I mean, Jack can follow a recipe pretty easily but he has to keep checking and re-checking the measurements. He reads it over between every step. This is because he has very little working memory. He can’t hold onto information and use it at the same time.
Is this a three on the scale? Or maybe a five?
On a scale of 1-10, how would you rate your child’s ability to create meaningful social connections?
Well, he has no friends. And he doesn’t seem to want friends. So I guess that would make it a one.
Yet, he loves his grandparents, and his cousins.
And when we go to the grocery store he squints and frowns at the shelf with the granola bars, until he finds the ones his father eats for breakfast. So maybe that bumps him up to a six?
There’s often an empty box at the bottom of the paperwork, inviting me to describe him in my own words. As if the rating system wasn’t complicated enough, now I have to fit my son into a small paper space.
It’s easy to describe his physical features.
He is very tall. He has big feet, and he wears glasses.
He has dark brown hair and every morning he carefully parts it to one side.
I can usually explain what he likes, and dislikes.
He likes milkshakes.
He dislikes yogurt.
He likes handshakes.
He dislikes hugs.
Then there are his peculiar, ordinary habits.
He’s up by 6:00 am . He rides the Peloton, and then he toasts waffles for breakfast.
He carries wipes for his glasses in his pocket—up to ten little squares of cloth wrapped in plastic. At least once an hour, he unwraps one, and sniffs at it. Then he carefully takes off his glasses, and wipes down each lens.

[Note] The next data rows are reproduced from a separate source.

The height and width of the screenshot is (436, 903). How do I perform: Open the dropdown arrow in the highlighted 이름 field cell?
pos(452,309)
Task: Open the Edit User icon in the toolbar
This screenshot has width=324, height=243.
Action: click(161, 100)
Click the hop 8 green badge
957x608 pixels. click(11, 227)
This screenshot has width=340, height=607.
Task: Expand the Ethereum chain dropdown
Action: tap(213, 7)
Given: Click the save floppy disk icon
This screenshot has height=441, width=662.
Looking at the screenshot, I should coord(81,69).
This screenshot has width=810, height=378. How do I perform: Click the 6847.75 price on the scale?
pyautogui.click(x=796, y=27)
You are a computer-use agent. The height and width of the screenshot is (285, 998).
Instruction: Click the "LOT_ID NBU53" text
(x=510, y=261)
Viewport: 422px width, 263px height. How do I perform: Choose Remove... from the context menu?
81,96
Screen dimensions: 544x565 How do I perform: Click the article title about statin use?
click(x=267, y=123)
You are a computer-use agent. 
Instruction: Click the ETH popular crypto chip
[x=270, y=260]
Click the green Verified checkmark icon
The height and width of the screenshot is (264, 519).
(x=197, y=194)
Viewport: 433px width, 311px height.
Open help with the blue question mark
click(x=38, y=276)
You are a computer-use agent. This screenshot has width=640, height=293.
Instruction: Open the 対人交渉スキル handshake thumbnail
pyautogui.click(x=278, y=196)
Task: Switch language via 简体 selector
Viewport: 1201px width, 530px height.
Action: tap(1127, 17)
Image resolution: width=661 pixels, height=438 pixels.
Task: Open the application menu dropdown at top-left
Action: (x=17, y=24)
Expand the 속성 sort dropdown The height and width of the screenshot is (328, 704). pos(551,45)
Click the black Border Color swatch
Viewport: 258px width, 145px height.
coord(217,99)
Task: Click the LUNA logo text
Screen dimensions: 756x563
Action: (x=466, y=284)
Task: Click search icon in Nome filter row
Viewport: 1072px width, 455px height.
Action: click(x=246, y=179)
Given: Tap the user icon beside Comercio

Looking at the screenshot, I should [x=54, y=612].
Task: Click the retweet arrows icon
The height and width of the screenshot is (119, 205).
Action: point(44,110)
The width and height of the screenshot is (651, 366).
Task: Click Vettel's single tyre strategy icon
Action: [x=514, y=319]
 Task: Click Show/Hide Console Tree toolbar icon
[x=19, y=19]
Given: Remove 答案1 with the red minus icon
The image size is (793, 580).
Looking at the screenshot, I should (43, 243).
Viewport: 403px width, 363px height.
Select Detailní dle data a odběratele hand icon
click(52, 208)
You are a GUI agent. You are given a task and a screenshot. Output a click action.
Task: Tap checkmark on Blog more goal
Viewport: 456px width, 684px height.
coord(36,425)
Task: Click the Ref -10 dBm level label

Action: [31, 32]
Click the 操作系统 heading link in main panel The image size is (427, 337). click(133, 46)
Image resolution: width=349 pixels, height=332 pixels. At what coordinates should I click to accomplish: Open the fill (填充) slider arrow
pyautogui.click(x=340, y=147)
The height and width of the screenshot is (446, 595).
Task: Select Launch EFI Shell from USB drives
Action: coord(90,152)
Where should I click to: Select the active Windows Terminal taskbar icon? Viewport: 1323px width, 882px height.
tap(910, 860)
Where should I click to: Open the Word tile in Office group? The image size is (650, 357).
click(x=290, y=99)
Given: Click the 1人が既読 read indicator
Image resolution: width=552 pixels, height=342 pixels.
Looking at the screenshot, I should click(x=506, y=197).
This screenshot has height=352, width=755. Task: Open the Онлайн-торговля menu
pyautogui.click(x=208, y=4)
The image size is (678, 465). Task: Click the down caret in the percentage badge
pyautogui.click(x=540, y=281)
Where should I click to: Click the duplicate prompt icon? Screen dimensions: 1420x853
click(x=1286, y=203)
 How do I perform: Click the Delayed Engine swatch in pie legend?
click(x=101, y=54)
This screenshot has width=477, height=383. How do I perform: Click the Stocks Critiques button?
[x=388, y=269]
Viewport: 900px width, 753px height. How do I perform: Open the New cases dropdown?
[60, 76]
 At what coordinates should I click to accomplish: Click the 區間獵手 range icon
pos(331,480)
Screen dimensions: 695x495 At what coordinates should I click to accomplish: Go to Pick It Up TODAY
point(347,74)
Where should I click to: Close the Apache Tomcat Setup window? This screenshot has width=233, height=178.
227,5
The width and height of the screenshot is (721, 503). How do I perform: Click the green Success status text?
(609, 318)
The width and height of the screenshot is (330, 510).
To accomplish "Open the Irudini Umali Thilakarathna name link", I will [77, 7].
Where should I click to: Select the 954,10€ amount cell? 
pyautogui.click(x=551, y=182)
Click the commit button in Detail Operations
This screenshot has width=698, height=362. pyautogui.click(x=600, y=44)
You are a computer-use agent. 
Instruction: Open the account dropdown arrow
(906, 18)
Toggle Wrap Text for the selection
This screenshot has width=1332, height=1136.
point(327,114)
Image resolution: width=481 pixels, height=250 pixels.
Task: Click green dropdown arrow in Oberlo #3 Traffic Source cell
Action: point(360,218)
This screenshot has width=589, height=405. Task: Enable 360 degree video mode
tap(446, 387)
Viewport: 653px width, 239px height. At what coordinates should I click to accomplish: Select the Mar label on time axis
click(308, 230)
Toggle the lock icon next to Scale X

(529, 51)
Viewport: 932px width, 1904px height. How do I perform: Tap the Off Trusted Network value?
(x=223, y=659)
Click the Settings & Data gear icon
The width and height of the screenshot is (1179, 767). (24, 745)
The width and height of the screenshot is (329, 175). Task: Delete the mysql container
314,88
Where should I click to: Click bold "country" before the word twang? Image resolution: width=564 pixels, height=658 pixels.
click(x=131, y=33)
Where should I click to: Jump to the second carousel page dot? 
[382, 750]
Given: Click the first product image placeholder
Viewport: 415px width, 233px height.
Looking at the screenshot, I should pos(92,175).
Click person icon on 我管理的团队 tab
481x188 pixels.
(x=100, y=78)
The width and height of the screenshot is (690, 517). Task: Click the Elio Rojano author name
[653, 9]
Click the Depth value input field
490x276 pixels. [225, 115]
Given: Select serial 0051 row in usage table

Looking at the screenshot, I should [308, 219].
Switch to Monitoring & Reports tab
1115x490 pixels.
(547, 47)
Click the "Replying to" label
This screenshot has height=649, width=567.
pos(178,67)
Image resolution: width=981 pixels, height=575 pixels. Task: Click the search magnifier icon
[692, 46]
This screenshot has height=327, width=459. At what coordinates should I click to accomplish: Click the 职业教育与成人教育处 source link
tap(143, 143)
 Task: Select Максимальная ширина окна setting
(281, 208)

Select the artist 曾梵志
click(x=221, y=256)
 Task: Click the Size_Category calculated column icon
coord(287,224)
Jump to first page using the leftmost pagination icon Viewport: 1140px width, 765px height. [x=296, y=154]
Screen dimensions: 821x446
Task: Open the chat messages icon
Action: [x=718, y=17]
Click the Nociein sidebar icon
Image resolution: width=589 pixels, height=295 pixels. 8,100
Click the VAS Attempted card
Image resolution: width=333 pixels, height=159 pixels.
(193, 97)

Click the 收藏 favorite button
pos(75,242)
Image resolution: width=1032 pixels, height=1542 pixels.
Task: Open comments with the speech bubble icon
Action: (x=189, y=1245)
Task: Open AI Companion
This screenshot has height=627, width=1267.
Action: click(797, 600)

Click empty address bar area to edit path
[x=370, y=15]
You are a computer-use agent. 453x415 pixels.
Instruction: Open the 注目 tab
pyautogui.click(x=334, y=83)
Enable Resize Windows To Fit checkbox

There is an earnestness to him words can’t quite illustrate.
He tries, all the time.
He tries to do the right thing and even though he swears a lot, he is good. He is a good person.
At the end of the day, he is exhausted. He comes home from school and he helps me with dinner and by the time we finish watching an episode of The Goldbergs, he has nothing left. He has given all of his words and his energy and his time and his space. We have learned not to push him, or ask too much.
He hardly ever smiles, or laughs.
You might think I’m exaggerating when I say this about the smiling and the laugher, but I’m not. The last time I heard him laugh a deep laugh was probably August 2019. We were in the car together, and a song came on the radio. I started to sing it in a loud, silly voice, and he laughed.
My boy laughed, and my heart soared.
How can I describe him?
Describing my son and his autism like trying to describe the wind, or my own hand. It is at once familiar, yet hard to capture.
He is the most persistent person I have ever met.
He is a problem-solver.
He meticulously plans his entire life—meals, television shows, taking out the garbage.
He rehashes and repeats and revises, until I think I can’t take one more second talking about our Thanksgiving meal.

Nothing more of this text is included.